C. Prohibition against Loans and Gifts.
   1. Loans. No loans shall be made by functionalmed.org to any of its officers. Any officer or director who assents to or participates in the making of any such loan shall be liable to functionalmed.org for the amount of such loan until the repayment thereof.
   2. Gifts. No Officer or any relative of any Officer may accept from a third party any substantial gift or any other similar benefit where the gift or benefit results out of the course of the Officer's, Director's, Trustee's or Employee's duties for or relationship with functionalmed.org. Gifts of cash or cash equivalents from a third party of any amount are not permitted. If an Officer, Director, Trustee, or Employee is offered any cash or substantial gift or similar benefit from a third party, he or she should immediately report it to the Board of Directors. The giving or receipt of common courtesies, occasional meals or reasonable entertainment appropriate to the business relationship and associated with business discussions are regarded as consistent with sound business practice. Unusual items, however, Must be reviewed in advance by the Board of Directors.

III. IMPLEMENTING FUNCTIONALMED.ORG'S CONFLICT OF INTEREST POLICY

The intrinsic fairness of the transaction to functionalmed.org should be the primary concern for both the interested Officer and the disinterested directors entertaining a request for favorable action. Reasonable efforts to ascertain the fairness of the transaction and the availability of alternatives to functionalmed.org. Procedures can range from formal, competitive bidding on major contracts to comparison shopping by obtaining informal price quotation for simple goods and services. The key is for the Board of Directors to conclude in good faith that the proposed transaction is on at least as favorable terms to functionalmed.org as might be available (assuming appropriate comparability) from disinterested individuals or organizations in arms-length transactions. It may be advisable in certain situations (particularly if the disinterested majority of the directors approving the transaction is few in number) for the Board of Directors to seek the advise of disinterested legal counsel.

IV. COMPLIANCE, ENFORCEMENT AND REPORTING OF VIOLATIONS

The purpose of this Policy is to help all Officers, Directors, Trustees, and Employees avoid possibly unpleasant consequences, such as personal liability for monetary damages.

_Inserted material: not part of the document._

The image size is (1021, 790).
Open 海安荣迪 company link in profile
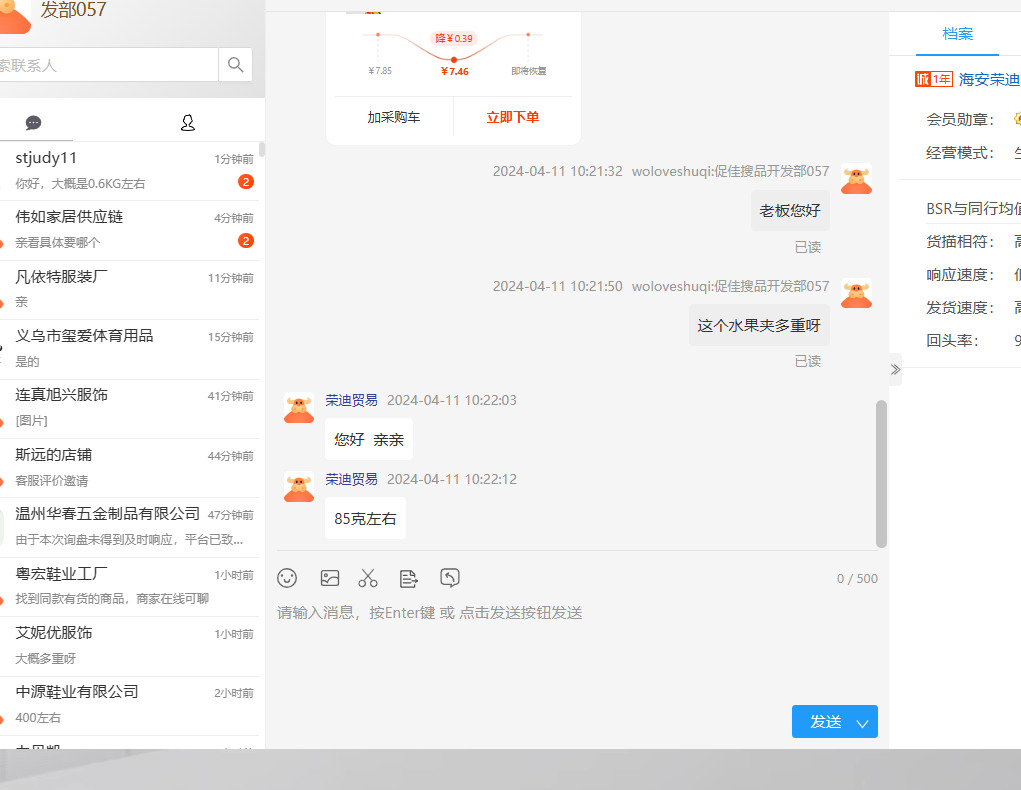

Aside from this, there is no intent to interfere with the personal interests or activities of any Officer, Director, Trustee, or Employee. All Officers, Directors, Trustees, and Employees shall be responsible for compliance with and enforcement of this Policy. All transactions are subject to audit by functionalmed.org and its independent auditors to ensure compliance. Conflicts of interest situations which are discovered but which have not been disclosed should be brought to the attention of the Board of Directors. In instances where a conflicts of interest transaction is not approved, the following alternatives, among others, should be considered: (a) the Officer, Director, Trustee, or Employee should divest himself or herself of the conflicting interest or terminate the conflicting relationship; (b) the Officer's, Director's, or Trustee's resignation should be requested or the Officer, Director, or Trustee should be removed from any positions which he or she holds, if the circumstances warrant such an action; or (c) the Officer, Director, Trustee, or Employee should be disciplined or terminated if required under the circumstances. If the Officer, Director, Trustee, or Employee is given the option to make a divestiture of his or her inappropriate interest or relationship, a reasonable period of time should be established during which the divestiture should be completed.